◆ TRY IT:
Go through the entries below and print, exactly, the lines starting at the one with "You are a GUI" and ending at the one with "Screen dimensions: 503x438", keeping both ends and no others.

◆ MATERIAL FOR THIS TASK:
#####

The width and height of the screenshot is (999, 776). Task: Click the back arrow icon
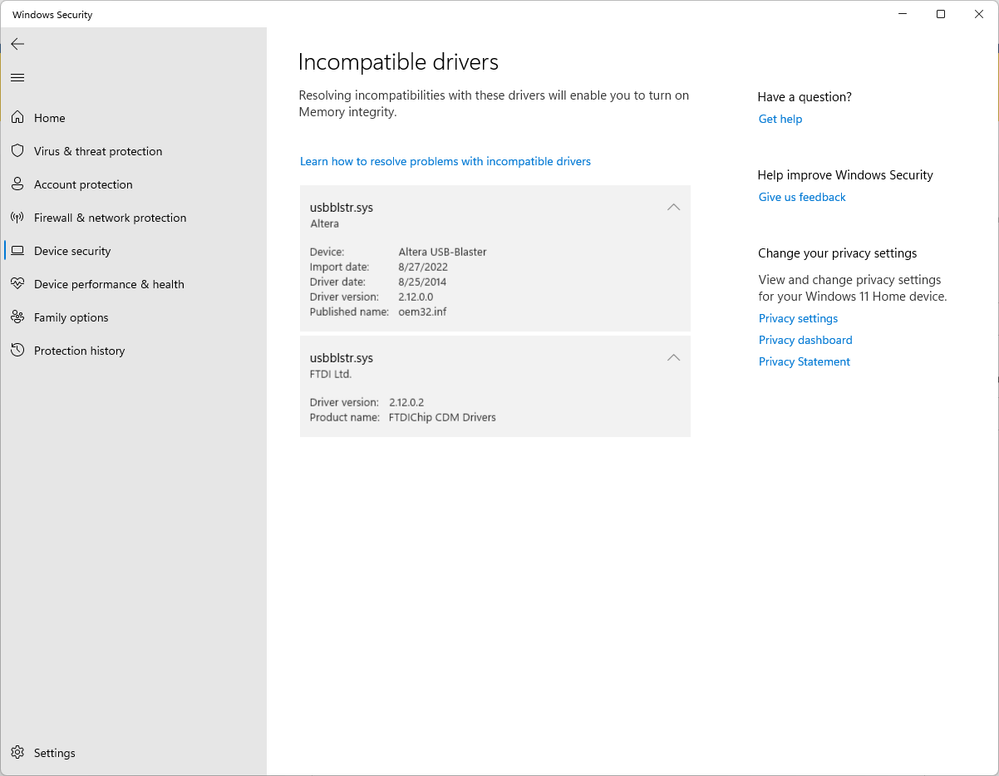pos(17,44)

#####

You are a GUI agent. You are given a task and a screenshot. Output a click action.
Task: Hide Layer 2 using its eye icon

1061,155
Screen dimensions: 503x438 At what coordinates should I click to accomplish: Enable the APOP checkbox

#####

◆ EXPECTED OUTPUT:
You are a GUI agent. You are given a task and a screenshot. Output a click action.
Task: Hide Layer 2 using its eye icon

1061,155
Screen dimensions: 503x438 At what coordinates should I click to accomplish: Enable the APOP checkbox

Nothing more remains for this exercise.